Sur les conclusions à fin d’injonction :
10. Dès lors que les actes annulés pour excès de pouvoir sont réputés n’être jamais intervenus, l’annulation d’une décision de classement sans suite d’une demande de naturalisation impose à l’administration de reprendre l’instruction de la demande, en conservant à son auteur le bénéfice des actes d’instruction accomplis avant le classement sans suite annulé et en évitant, dans toute la mesure possible, de faire peser sur le demandeur les conséquences du temps qui s’est écoulé entre la décision de classement sans suite et son annulation.
11. Il y a lieu, par suite, d’enjoindre au préfet du Val-de-Marne de reprendre immédiatement l’instruction de la demande de naturalisation de Mme A, qui conserve le bénéfice des actes d’instruction accomplis avant le classement sans suite annulé par le présent jugement et qui ne saurait être à nouveau soumise, sans méconnaître l’autorité absolue de la chose jugée, au paiement du droit de timbre prévu par l’article 958 du code général des impôts pour les demandes de naturalisation. Il n’y a pas lieu, à ce stade, d’assortir cette injonction d’une astreinte.
Sur les frais du litige :
12. Il y a lieu, dans les circonstances de l’espèce, de mettre à la charge de l’Etat le versement à Mme A d’une somme de 1 200 euros au titre de l’article L. 761-1 du code de justice administrative.
D E C I D E :
Article 1er : La décision du 7 juin 2024 par laquelle la préfète du Val-de-Marne a procédé au classement sans suite de la demande de naturalisation présentée par Mme A est annulée.

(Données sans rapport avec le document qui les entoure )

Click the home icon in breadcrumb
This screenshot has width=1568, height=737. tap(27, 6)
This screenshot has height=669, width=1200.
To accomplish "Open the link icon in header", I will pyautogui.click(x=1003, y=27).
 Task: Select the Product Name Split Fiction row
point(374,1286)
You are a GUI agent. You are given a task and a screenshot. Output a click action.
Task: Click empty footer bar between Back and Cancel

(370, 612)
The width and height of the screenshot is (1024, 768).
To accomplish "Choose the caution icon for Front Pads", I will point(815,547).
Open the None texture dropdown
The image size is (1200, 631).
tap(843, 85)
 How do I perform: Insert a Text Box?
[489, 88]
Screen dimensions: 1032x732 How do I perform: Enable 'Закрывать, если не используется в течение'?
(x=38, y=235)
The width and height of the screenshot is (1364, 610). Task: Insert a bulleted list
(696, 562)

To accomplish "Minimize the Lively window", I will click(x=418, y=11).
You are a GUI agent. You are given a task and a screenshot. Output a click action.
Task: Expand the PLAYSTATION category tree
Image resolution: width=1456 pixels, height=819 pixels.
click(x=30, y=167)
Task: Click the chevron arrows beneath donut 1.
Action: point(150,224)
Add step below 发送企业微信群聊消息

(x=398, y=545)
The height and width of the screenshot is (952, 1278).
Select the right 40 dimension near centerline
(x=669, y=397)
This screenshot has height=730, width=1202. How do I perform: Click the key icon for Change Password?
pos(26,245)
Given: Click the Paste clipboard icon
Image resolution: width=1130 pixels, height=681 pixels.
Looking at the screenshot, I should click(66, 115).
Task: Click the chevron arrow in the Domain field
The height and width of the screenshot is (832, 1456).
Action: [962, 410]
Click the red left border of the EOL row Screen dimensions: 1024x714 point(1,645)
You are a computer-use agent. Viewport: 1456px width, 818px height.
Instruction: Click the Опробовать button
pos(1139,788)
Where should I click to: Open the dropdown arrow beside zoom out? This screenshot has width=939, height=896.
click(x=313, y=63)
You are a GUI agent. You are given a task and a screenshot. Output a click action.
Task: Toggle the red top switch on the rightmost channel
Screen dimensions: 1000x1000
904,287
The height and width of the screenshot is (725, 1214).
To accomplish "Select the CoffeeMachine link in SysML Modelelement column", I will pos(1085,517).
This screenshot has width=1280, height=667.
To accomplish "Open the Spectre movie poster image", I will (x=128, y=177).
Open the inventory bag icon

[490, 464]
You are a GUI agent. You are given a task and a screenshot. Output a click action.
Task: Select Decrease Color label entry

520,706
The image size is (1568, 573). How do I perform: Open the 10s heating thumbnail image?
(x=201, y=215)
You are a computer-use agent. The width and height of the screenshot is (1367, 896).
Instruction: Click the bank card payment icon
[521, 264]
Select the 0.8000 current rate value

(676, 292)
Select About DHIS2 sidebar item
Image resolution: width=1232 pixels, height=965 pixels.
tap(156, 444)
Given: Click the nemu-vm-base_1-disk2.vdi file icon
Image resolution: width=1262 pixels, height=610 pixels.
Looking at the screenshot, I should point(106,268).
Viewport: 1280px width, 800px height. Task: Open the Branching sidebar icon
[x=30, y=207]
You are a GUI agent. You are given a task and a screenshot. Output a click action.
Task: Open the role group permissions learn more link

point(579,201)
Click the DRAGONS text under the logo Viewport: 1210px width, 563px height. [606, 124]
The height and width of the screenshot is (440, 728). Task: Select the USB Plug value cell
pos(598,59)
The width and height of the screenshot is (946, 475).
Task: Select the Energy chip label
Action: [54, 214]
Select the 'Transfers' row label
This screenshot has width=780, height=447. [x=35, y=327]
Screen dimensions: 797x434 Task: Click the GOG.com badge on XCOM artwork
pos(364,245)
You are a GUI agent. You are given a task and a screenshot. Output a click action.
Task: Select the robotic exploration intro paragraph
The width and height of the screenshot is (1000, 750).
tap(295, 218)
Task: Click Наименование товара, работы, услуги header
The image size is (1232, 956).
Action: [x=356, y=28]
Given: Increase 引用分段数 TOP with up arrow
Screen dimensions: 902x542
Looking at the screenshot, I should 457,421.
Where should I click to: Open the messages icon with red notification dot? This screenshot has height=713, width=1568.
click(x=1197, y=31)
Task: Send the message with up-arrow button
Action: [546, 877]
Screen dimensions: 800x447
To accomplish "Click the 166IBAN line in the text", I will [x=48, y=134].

Article 2 : Il est enjoint au préfet du Val-de-Marne, ou à tout préfet territorialement compétent, de reprendre immédiatement l’instruction de la demande de naturalisation de Mme A, qui conserve le bénéfice des actes d’instruction accomplis avant le classement sans suite annulé par le présent jugement et qui ne saurait être à nouveau soumise, sans méconnaître l’autorité absolue de la chose jugée, au paiement du droit de timbre prévu par l’article 958 du code général des impôts pour les demandes de naturalisation.
Article 3 : Il est mis à la charge de l’Etat une somme de 1 200 euros à verser à Mme A en application de l’article L. 761-1 du code de justice administrative.
Article 4 : Le surplus des conclusions de la requête est rejeté.
Article 5 : Le présent jugement sera notifié à Mme B A et au ministre de l’intérieur.
Copie en sera adressée au préfet du Val-de-Marne.
Délibéré après l’audience du 9 septembre 2025, à laquelle siégeaient :
M. Xavier Pottier, président,
Mme Jeanne Darracq-Ghitalla-Ciock, conseillère,
Mme Lina Bousnane, conseillère.
Rendu public par mise à disposition au greffe le 25 septembre 2025.
La rapporteure,
L. Bousnane Le président,
X. PottierLa greffière,
C. Sarton
La République mande et ordonne au préfet du Val-de-Marne en ce qui le concerne ou à tous commissaires de justice à ce requis en ce qui concerne les voies de droit commun contre les parties privées de pourvoir à l’exécution du présent jugement.